Matter of Matter of Ana B. v Hector N.
Decided on November 13, 2012
Published by New York State Law Reporting Bureau pursuant to Judiciary Law § 431.
This opinion is uncorrected and subject to revision before publication in the Official Reports.
Mazzarelli, J.P., Moskowitz, Richter, Abdus-Salaam, Feinman, JJ.
Order, Family Court, Bronx County (Allen G. Alpert, J.), entered on or about February 3, 2012, which adopted the fact-finding determination of the Support Magistrate, dated February 3, 2012, that respondent father had willfully violated a child support order, and committed him to the New York City Department of Correction (DOC) for a term of four months or until he pays $2,370 to the Child Support Collection Unit, unanimously affirmed, without costs.

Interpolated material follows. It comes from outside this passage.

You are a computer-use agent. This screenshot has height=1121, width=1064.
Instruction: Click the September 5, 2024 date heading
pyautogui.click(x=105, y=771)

Respondent's testimony acknowledging the child support arrears constituted prima facie evidence of a willful violation of the support order, which he failed to rebut with competent, credible evidence of his inability to make the required payments (see Family Ct Act § 454[a]; Matter of Powers v Powers, 86 NY2d 63, 68-69 ). There is no basis to disturb the Support Magistrate's findings, which are supported by the record and based largely on his assessments of credibility (see Matter of Maria T. v Kwame A., 35 AD3d 239, 240 [1st Dept 2006]). The record does not show that there was any bias on the part of the Support Magistrate.
We reject respondent's contention that child support arrears should have been fixed at $500 pursuant to Family Court Act § 413 (1)(g). Respondent failed to provide any documentation establishing his income from September 2009 to the date of the filing of the enforcement petition (cf. Matter of Commissioner of Social Servs. v Campos, 291 AD2d 203, 204-205 [1st Dept 2002]). He also failed to make an application to reduce or annul his child support arrears (see Family Court Act § 451 ; Matter of Commissioner of Dept. of Social Servs. of the City of N.Y. v Charles B., 91 AD3d 455, 456 [1st Dept 2012]).
The Family Court providently exercised its discretion in committing respondent to the DOC for a term of four months (see Matter of Gorsky v Kessler, 79 AD3d 746, 747 [2d Dept 2010]). Indeed, the court had the authority to commit respondent "to jail for a term not to exceed six months" upon its finding that he had willfully failed to obey a lawful child support order (Family Ct Act § 454[a]). Given the proof that respondent owed $14,600 in child support arrears, it was not unreasonable to require him to pay $2,370 to purge his contempt (see Gorsky, 79 AD3d at 747).
THIS CONSTITUTES THE DECISION AND ORDER OF THE SUPREME COURT, APPELLATE DIVISION, FIRST DEPARTMENT.